Search begins for a Guggenheim builder
Abu Dhabi // The capital's ambition of becoming the region's leading cultural centre came a step closer yesterday when the Tourism Development and Investment Company (TDIC) invited construction firms to pre-qualify for the Guggenheim Abu Dhabi contract. Along with the Louvre Abu Dhabi, the Guggenheim, designed by the architect Frank Gehry, will form part of the cultural village on Saadiyat Island.
A shortlist is also expected to be finalised soon for the construction package for the Louvre Abu Dhabi. Work is likely to go ahead next year on both projects, which will help Abu Dhabi to develop its tourism, with annual visitor levels forecast to reach 2.3 million by 2012. "You have to be more than just a theme park or beach type of place," said Robert McKinnon, the managing director of equity research at Al Mal Capital, an investment bank.
"What these museums should attract are travellers based in Asia and the Middle East. It's not really going to attract Europeans, who can go to Paris to visit the Louvre." The district will also include the Sheikh Zayed National Museum, a performing arts centre and a maritime museum.
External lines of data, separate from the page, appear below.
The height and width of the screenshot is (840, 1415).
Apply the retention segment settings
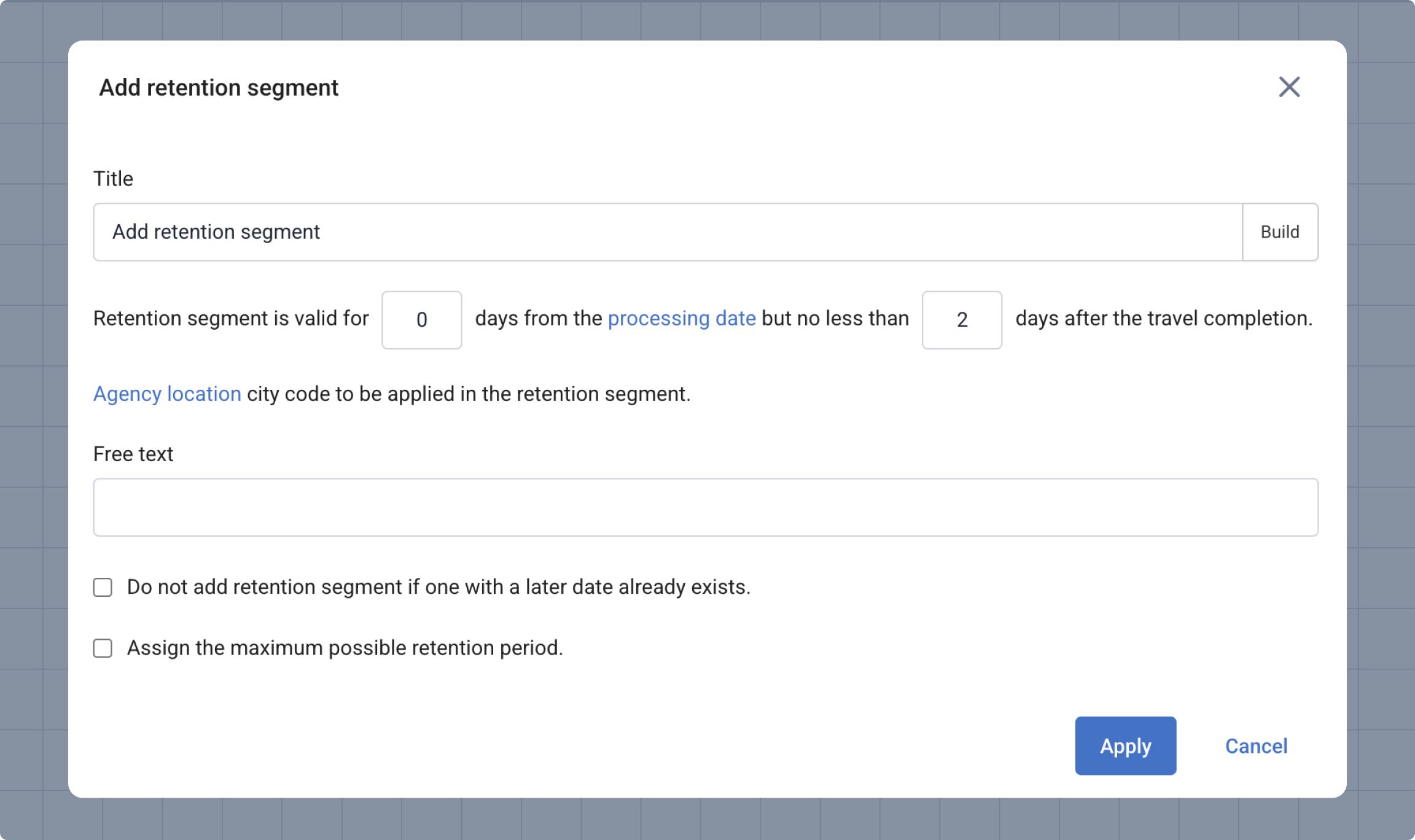(x=1125, y=745)
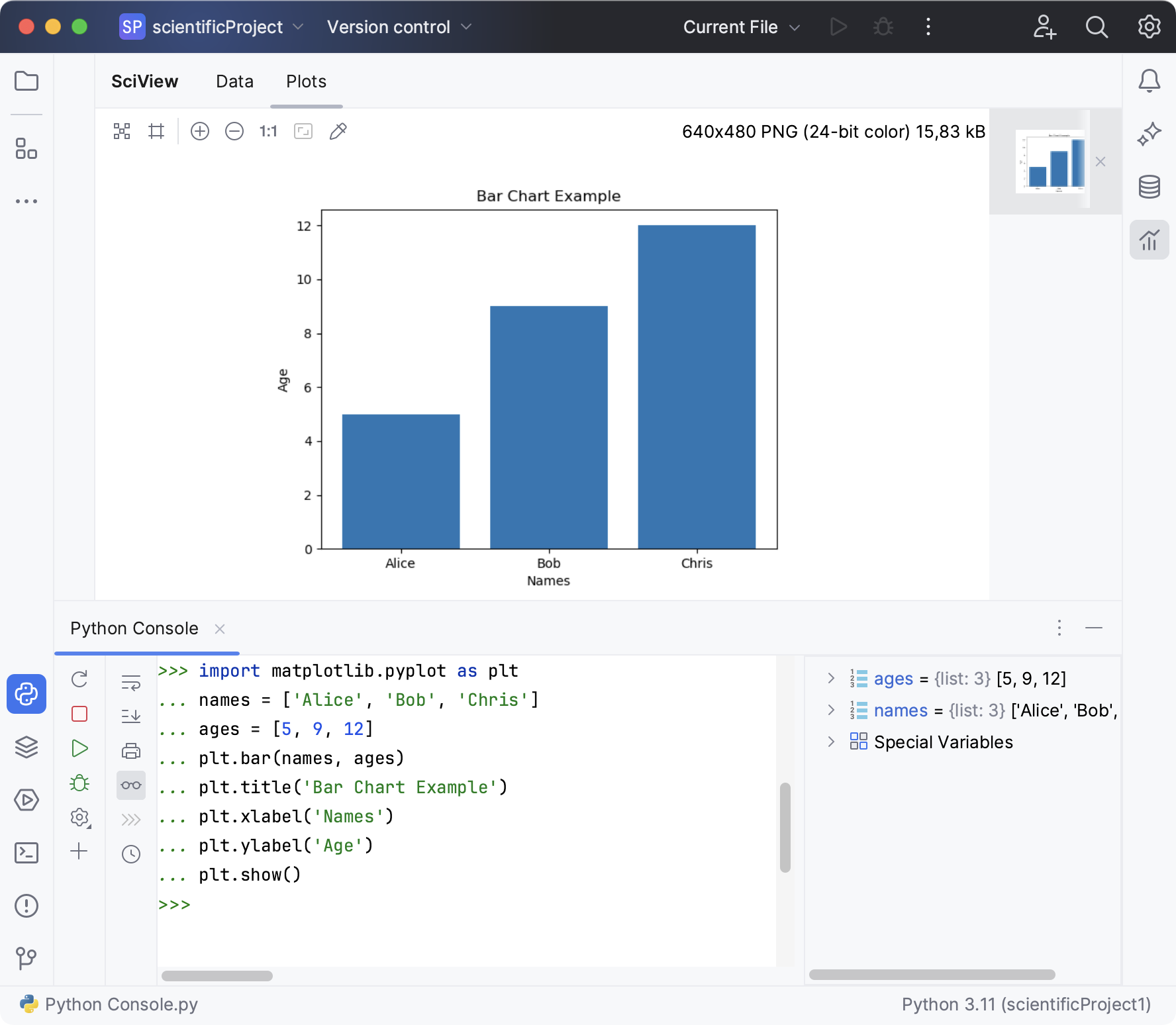This screenshot has height=1025, width=1176.
Task: Open Search Everywhere with the magnifier
Action: pos(1097,27)
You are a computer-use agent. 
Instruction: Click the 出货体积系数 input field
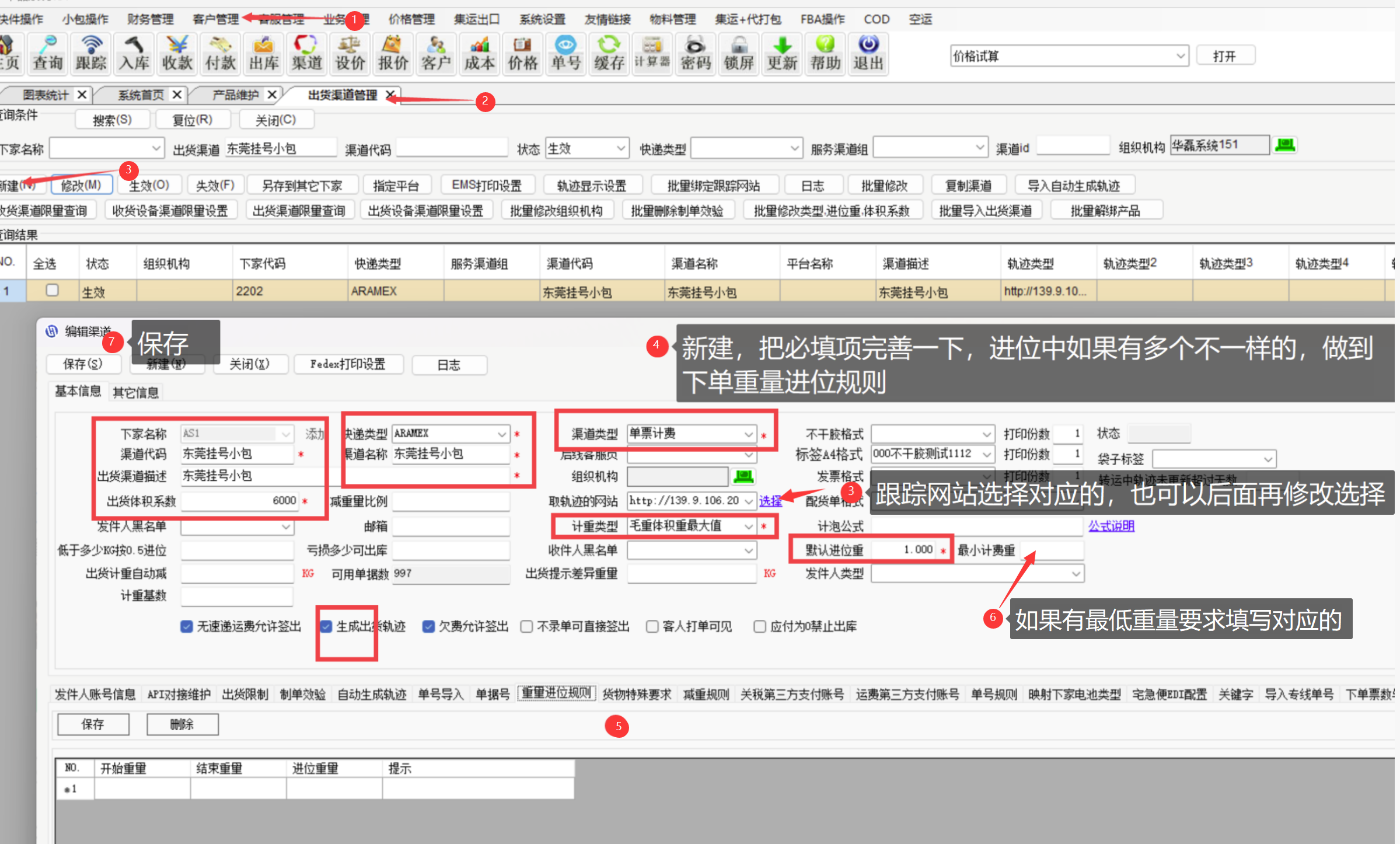pos(239,501)
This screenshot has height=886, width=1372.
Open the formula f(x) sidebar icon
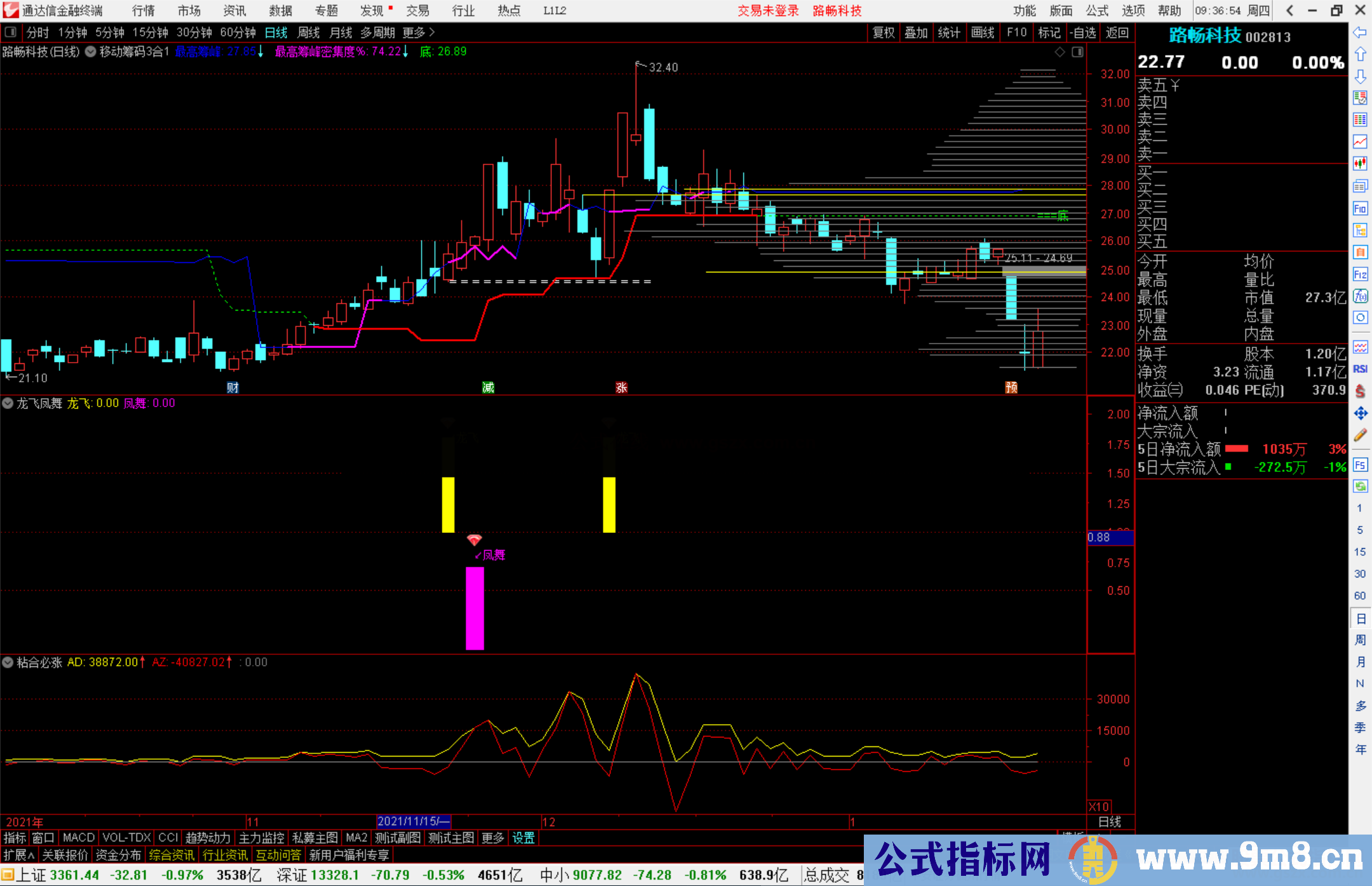coord(1360,296)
Miles Payne, a partner at Strutt and Parker, a property consultancy based in Dubai, said the cultural projects would help Abu Dhabi to create a unique identity and grow socially. "They will make it a cultural centre, not only for the Middle East," he said.
"Having such projects, and the Formula 1, is only going to attract more investment, through tourism and businesses looking to take advantage of the facilities." Foundations work for the Louvre Abu Dhabi, which has been designed by the French architect Jean Nouvel and will resemble a floating dome, began in July after the German firm Bauer was awarded the contract. With the main construction contract still to be awarded, it is not yet known when work on the main building will begin.
With work on the Guggenheim and Louvre projects likely to begin early next year, both should be ready to welcome visitors at a time when the world economy is likely to have recovered from the downturn, according to Nicholas Maclean, the managing director of the property consultant CB Richard Ellis's regional office. "The contract has been on the table for some time and if it's awarded by the end of the year, with let's say a two-year construction programme, the museum could be ready by 2011, by which time the world economy would have recovered a little," he said.